Plus généralement, l’ERC vous donne beaucoup d’argent pour faire toute la recherche que vous voulez. Pendant cinq ans, il n’est plus nécessaire de courir après les financements. Les contraintes sont très faibles. Ce sont des conditions de travail idéales. En contrepartie, cela vient avec le sentiment d’une lourde responsabilité : s’assurer que cet important financement public est dépensé au mieux et dans le temps imparti. Un autre avantage d’un projet ERC est sa visibilité et sa sécurité financière : cela m’a permis de m’entourer de collaborateurs très pointus, avec des recrutements prévus sur plusieurs années. Le fait de savoir à l’avance que l’on bénéficie d’un large financement aide à attirer de bons candidats, que l’on peut repérer à l’avance. Construire ainsi une petite équipe de recherche autour de soi est un véritable accélérateur scientifique et un immense enrichissement humain.

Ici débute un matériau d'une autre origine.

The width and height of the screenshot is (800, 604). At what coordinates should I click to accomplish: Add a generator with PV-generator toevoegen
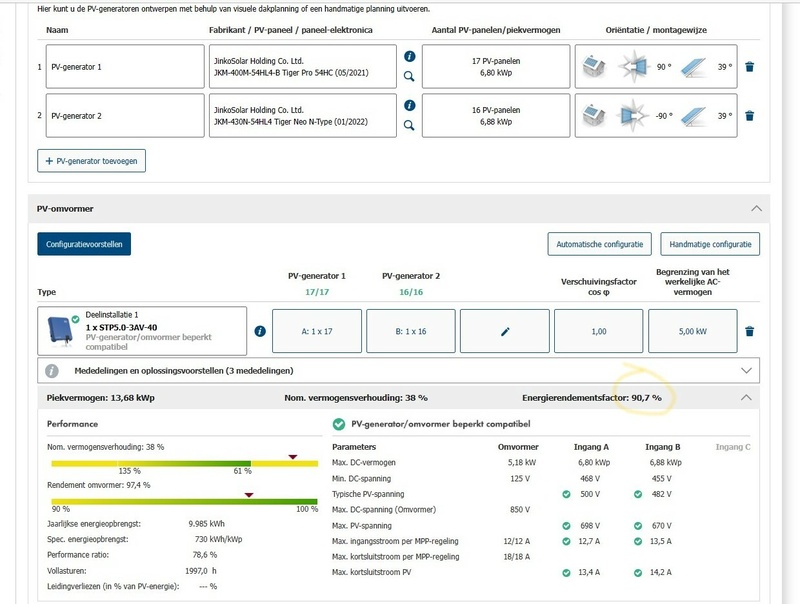(92, 160)
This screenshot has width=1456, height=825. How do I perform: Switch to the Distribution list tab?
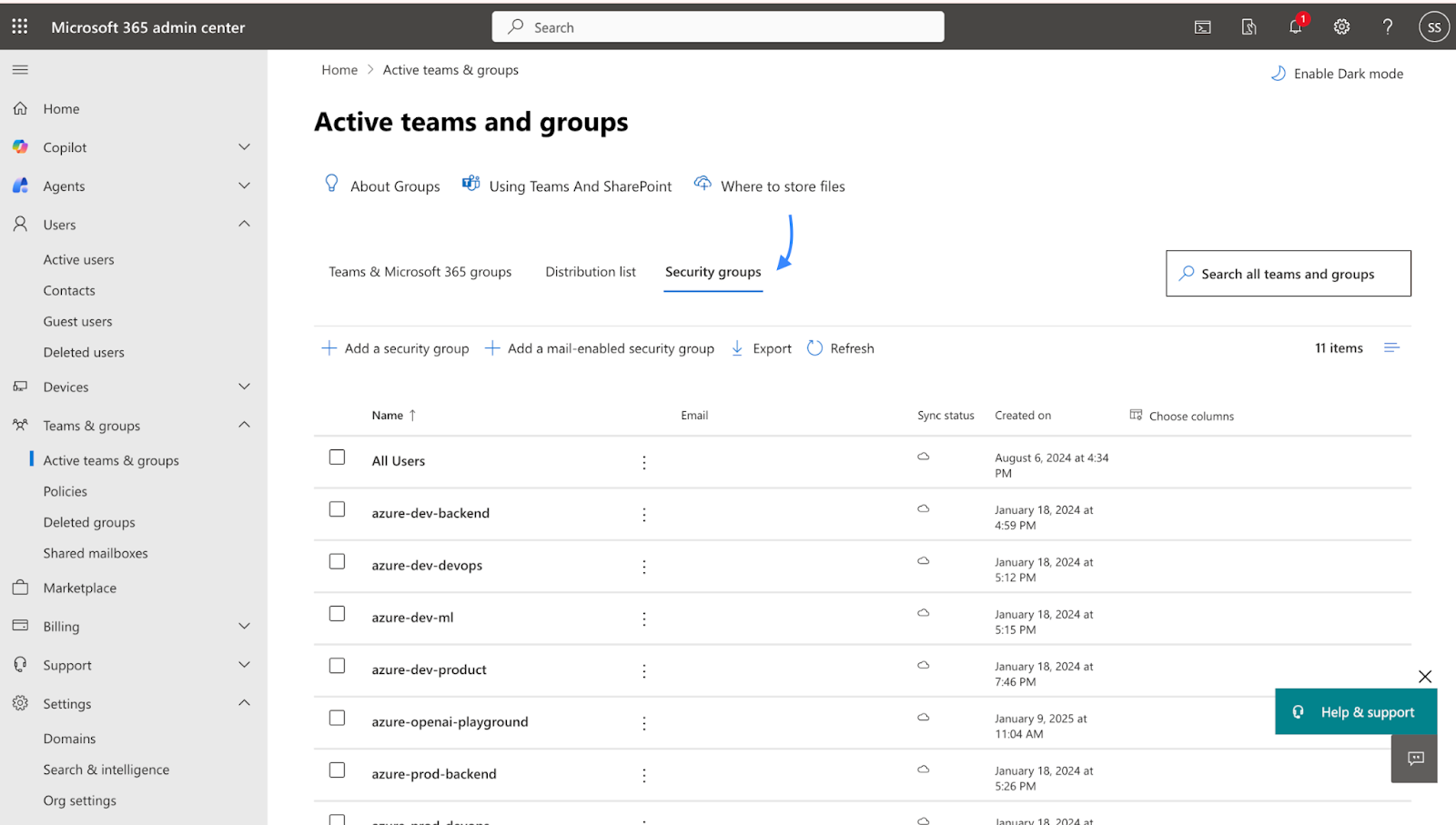(x=590, y=272)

Bien sûr, le travail à fournir est considérable pour interagir alors avec les doctorants, post-doctorants et chercheurs plus seniors ainsi recrutés et la recherche des futurs collaborateurs n’est pas une tâche facile.

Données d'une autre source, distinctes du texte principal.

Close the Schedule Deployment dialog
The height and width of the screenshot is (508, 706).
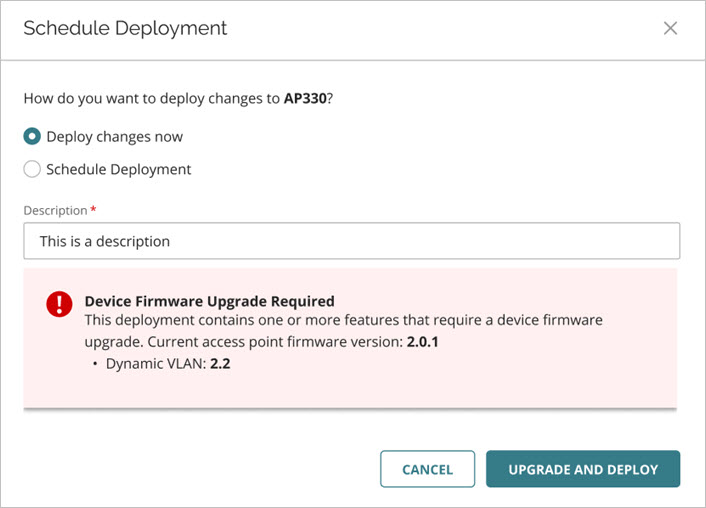pyautogui.click(x=670, y=28)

L’ERC a aussi certainement joué sur ma carrière. Grâce à une plus grande visibilité, davantage de publications de haut niveau, je suis devenue directrice de recherche à 32 ans et j’ai obtenu le prix Inria - Académie des sciences du jeune chercheur en 2015. Cerise sur le gâteau, Steve Kremer, responsable de notre équipe de recherche Pesto au sein du Loria, a également décroché une ERC… nous pouvons donc continuer à travailler, en toute sérénité !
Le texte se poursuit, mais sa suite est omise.